*** Opening WORKING DATA ***
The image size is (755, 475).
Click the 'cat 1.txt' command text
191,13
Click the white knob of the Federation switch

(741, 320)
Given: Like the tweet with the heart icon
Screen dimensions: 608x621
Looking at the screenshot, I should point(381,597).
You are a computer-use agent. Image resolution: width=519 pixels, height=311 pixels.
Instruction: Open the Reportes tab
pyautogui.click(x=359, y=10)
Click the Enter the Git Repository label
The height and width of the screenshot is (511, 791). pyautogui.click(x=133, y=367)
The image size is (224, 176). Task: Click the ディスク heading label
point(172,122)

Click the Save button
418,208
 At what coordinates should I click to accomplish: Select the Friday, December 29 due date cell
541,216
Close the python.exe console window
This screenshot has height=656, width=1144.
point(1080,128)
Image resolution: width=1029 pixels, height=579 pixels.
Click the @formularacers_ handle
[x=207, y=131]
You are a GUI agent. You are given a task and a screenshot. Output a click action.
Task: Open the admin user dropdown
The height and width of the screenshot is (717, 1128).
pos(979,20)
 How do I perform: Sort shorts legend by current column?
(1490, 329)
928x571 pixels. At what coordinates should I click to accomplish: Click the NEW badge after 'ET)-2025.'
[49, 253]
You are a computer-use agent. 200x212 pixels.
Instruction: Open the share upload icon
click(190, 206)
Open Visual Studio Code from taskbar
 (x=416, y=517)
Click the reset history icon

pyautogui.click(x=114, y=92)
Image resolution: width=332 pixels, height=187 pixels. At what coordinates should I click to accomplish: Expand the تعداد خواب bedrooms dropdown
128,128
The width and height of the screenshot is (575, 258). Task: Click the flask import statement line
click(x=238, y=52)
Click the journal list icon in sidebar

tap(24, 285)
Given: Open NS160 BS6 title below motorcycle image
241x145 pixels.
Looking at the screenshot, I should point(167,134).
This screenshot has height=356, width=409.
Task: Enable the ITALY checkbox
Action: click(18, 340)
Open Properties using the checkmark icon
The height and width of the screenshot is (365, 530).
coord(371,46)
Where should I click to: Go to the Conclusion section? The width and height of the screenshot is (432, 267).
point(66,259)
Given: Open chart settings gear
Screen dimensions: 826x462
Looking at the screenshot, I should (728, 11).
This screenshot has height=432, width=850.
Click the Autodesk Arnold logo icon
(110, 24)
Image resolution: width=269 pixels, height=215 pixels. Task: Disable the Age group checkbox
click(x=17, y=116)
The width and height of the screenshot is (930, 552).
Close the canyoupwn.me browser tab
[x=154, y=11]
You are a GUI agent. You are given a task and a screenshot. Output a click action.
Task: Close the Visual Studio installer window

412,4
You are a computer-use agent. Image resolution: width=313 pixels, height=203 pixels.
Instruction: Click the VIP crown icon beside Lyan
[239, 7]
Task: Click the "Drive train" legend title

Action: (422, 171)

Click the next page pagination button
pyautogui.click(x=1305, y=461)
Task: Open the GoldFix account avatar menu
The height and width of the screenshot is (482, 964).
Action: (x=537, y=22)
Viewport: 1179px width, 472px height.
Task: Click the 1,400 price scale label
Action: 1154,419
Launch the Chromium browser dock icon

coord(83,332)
*** Closing WORKING DATA ***
DIRECTIONS FOR THIS TASK
Read the entries and pick out all lines that include the word "computer".

RESPONSE BOX
You are a computer-use agent. Image resolution: width=519 pixels, height=311 pixels.
You are a computer-use agent. 200x212 pixels.
You are a computer-use agent. Image resolution: width=313 pixels, height=203 pixels.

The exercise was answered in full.